It might seem strange that an East Coast publisher is trying to solve Silicon Valley's inclusivity problem. But clearly Silicon Valley needs help. It is doing a very bad job. Countless Uber scandals, countless office harassment scandals, countless venture capitalist scandals... and stubbornly low counts on the recruitment of women and minorities.

It was a good turnout and each one the speakers and moderators had something good to say.

The audience was just as interesting as the podium when they shared questions and many of them were members and leaders of a variety of activist groups. I'm positive that the organizers could have picked people at random from the audience for the panels and we would have a great conversation.

The conference began with a town hall discussion on the topic "Why is Silicon Valley So Awful to Women, And What's Being Done About it?" I did not catch this session. But my observation is that many Silicon Valley workplaces are awful and the addition of gender discrimination must make it even worse. I caught all of the afternoon sessions: Here's some of my notes... [My comments are in square brackets.]

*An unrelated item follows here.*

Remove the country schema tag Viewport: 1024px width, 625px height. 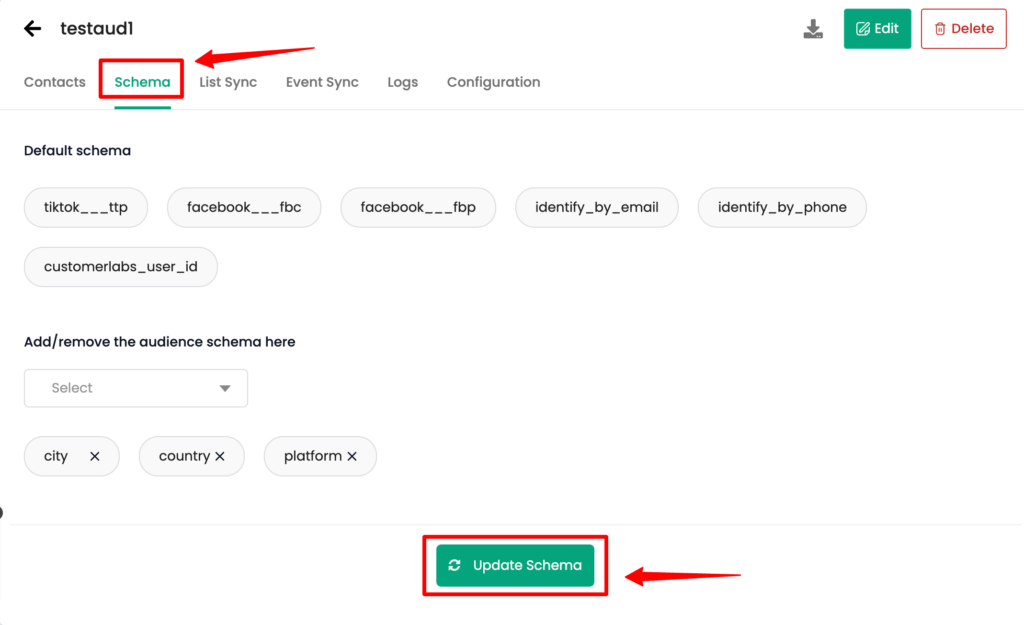coord(220,456)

Technology is not racist...

Yolanda Mangolini

Yolanda clique, (above) Director, Global Diversity and Inclusion, Google spoke about how diversity on its teams makes for better products. She showed a video of how a Google camera product trouble taking photos of dark-skinned people.

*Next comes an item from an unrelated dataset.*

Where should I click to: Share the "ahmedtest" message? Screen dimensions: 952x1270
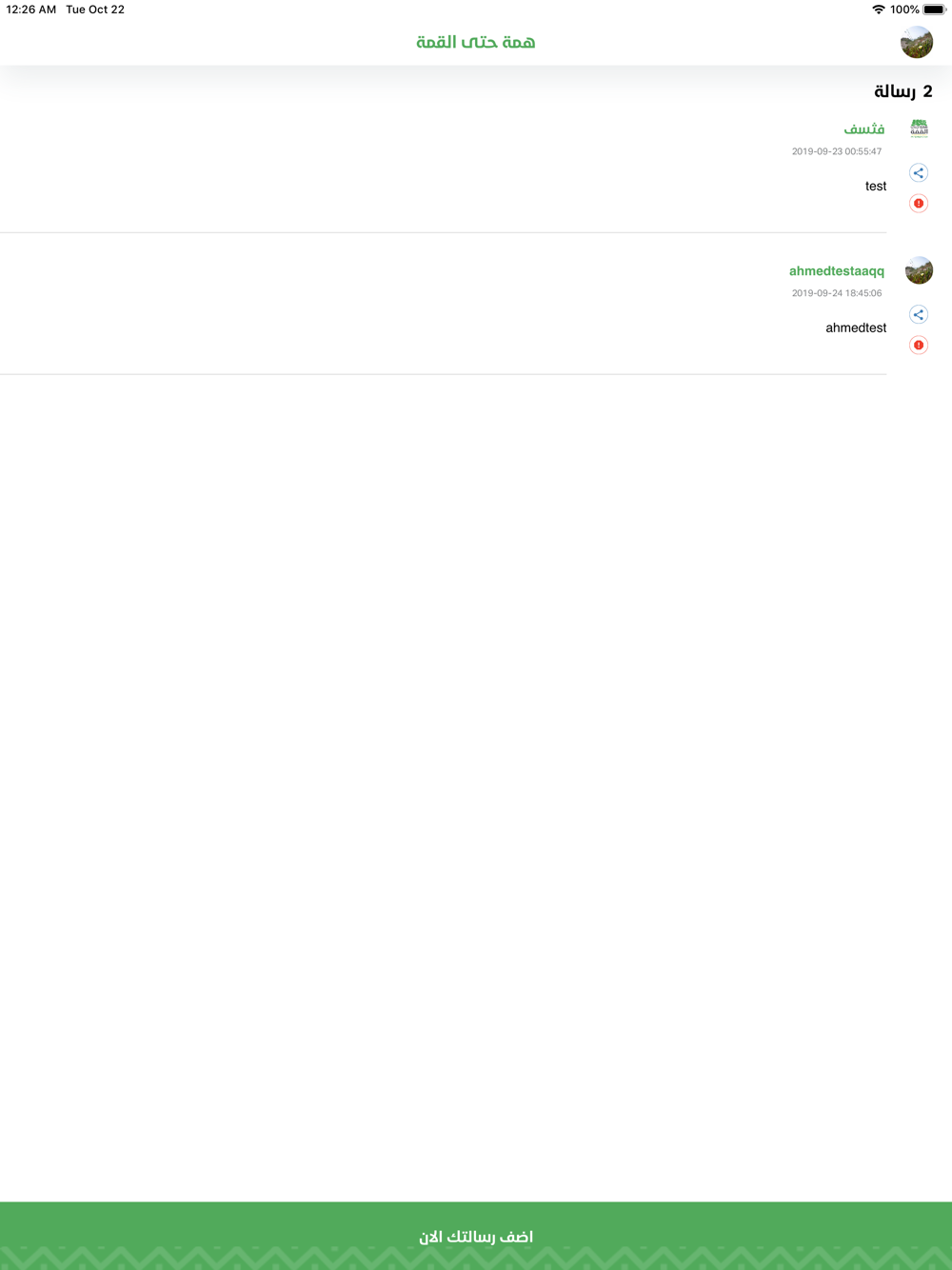919,315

The video's narrator said there was nothing racist going on because technology is not racist. The error was due to inadequate product testing against the Google team's unconscious bias.

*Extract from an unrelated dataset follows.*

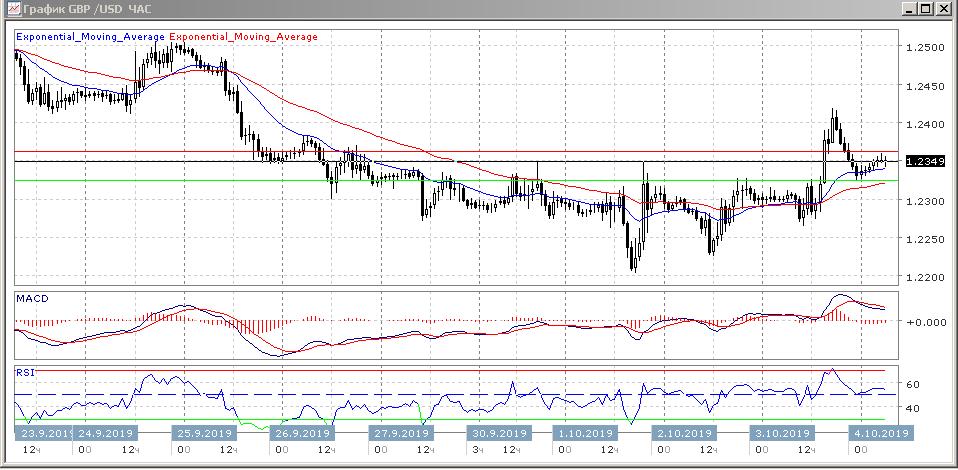The height and width of the screenshot is (470, 958).
Task: Maximize the GBP/USD chart window
Action: click(922, 9)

[This is a core belief in the Google credo that technology is neutral and exists independent of user or developer. Culture or human behavior -- can be abstracted, quantified and processed.]

[The Google video had a mixed message: it showed the camera bug being discovered at a party and not by a product team at Google. The video did not make a connection to the value of diversity in product development teams. It seemed a problem of customer usability testing. Also:She made no mention of the infamous email by a Google engineer earlier this year that questioned female attributes in relation to tech jobs. It was a very short presentation and it should have been much more from such an important company. ]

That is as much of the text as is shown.